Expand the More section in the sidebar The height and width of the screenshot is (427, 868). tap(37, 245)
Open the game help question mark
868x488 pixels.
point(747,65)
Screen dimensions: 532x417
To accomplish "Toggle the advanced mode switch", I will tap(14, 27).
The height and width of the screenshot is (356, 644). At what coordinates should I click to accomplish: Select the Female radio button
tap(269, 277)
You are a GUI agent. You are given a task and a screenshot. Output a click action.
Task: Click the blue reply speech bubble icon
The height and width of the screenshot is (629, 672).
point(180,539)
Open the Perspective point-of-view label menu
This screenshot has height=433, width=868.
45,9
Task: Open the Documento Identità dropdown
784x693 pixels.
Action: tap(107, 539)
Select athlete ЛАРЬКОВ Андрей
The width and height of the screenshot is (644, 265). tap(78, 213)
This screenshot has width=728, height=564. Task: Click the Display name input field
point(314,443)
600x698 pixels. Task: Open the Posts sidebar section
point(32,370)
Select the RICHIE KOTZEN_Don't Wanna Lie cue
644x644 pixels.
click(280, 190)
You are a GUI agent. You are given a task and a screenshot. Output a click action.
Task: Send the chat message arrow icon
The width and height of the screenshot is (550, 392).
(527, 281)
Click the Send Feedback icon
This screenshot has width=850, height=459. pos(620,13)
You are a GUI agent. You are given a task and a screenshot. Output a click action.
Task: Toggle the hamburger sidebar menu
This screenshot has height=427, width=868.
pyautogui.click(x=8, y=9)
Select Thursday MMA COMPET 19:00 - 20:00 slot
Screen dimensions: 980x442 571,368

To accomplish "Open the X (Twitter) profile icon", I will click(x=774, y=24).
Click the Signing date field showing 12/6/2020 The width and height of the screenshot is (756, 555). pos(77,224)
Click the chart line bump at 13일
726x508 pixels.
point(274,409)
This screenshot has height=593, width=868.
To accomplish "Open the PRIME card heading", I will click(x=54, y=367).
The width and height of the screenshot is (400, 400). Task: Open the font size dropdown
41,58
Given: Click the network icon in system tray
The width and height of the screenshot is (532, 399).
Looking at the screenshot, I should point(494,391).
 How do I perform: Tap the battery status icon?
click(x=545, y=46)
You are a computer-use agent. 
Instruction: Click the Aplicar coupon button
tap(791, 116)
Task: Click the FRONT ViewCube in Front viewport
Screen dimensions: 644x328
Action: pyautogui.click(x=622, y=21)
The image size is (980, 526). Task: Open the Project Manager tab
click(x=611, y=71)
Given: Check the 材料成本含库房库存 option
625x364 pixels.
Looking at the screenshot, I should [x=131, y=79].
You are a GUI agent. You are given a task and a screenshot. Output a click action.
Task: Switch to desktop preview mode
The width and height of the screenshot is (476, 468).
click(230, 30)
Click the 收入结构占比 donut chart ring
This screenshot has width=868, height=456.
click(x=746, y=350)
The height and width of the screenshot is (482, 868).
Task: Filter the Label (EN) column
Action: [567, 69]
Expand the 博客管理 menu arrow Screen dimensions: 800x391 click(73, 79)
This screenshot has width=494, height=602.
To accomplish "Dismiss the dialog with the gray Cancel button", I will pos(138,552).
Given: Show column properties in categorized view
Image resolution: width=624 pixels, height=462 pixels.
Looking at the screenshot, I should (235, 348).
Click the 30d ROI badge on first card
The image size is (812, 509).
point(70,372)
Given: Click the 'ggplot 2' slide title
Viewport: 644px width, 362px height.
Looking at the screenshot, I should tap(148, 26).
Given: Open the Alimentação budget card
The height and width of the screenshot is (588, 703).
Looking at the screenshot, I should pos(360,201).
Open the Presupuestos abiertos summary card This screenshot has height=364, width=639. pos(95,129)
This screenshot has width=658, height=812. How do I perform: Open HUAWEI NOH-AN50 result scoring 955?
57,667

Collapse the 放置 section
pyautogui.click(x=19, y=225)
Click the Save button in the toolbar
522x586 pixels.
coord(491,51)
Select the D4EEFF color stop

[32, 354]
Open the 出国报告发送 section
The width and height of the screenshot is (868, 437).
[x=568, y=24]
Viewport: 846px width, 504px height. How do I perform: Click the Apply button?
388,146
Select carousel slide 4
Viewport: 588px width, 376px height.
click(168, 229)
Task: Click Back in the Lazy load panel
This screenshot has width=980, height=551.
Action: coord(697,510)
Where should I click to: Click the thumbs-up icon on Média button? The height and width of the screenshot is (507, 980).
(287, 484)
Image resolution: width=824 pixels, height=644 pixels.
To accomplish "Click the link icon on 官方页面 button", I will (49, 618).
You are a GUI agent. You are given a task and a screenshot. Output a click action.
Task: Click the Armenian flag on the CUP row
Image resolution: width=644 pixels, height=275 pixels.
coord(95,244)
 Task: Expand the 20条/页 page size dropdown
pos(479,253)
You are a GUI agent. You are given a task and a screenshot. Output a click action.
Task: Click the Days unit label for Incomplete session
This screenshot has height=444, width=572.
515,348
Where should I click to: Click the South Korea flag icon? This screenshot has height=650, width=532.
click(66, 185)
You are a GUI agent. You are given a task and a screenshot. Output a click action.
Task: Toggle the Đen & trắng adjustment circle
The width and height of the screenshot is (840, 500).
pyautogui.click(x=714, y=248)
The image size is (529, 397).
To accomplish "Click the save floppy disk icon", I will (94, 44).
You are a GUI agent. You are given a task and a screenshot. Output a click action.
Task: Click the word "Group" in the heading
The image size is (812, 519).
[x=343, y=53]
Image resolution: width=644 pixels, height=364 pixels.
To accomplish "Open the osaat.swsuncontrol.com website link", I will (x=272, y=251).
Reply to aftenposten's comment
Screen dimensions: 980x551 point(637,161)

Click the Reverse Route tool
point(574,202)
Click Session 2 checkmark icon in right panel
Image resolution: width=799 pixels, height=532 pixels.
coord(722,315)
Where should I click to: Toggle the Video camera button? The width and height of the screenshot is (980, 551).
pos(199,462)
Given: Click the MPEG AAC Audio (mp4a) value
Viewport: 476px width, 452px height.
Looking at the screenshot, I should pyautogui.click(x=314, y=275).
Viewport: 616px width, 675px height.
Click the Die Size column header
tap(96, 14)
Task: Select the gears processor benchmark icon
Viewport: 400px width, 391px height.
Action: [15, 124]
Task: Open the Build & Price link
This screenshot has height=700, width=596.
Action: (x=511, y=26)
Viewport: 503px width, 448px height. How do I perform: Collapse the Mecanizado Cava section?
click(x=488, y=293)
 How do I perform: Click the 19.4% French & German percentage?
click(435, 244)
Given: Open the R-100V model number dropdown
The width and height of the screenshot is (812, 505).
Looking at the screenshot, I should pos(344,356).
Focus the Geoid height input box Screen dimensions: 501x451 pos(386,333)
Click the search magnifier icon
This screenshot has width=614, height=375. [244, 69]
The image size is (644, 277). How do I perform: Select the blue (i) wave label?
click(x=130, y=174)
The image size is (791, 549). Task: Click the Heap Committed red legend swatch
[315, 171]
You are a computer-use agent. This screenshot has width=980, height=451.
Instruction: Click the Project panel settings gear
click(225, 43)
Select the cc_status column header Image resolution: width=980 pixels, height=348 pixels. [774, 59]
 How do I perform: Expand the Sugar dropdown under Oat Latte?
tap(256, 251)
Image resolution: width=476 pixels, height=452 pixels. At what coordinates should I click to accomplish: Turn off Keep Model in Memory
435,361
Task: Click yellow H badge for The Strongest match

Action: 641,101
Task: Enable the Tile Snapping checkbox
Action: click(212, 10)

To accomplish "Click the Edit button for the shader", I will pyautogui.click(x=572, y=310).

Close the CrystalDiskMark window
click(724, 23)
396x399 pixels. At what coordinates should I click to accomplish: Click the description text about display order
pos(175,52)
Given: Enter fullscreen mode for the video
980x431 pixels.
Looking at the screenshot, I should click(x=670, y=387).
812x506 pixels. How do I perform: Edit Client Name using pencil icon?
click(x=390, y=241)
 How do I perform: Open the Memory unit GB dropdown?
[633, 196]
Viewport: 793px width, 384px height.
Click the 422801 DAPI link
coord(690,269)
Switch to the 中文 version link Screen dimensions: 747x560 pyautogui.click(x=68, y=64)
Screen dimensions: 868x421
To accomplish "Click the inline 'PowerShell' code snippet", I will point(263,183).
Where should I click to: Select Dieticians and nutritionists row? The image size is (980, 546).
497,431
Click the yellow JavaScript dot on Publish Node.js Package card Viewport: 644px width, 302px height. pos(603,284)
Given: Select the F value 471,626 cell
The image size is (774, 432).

* * * * * * *

# PROBLEM DETAILS:
The exact lines of the material above starting at the one that contains "Given: Open the R-100V model number dropdown" and ending at the one that contains "Focus the Geoid" are what to retype; leave out everything else.

# SOLUTION FOR THIS TASK:
Given: Open the R-100V model number dropdown
The width and height of the screenshot is (812, 505).
Looking at the screenshot, I should pos(344,356).
Focus the Geoid height input box Screen dimensions: 501x451 pos(386,333)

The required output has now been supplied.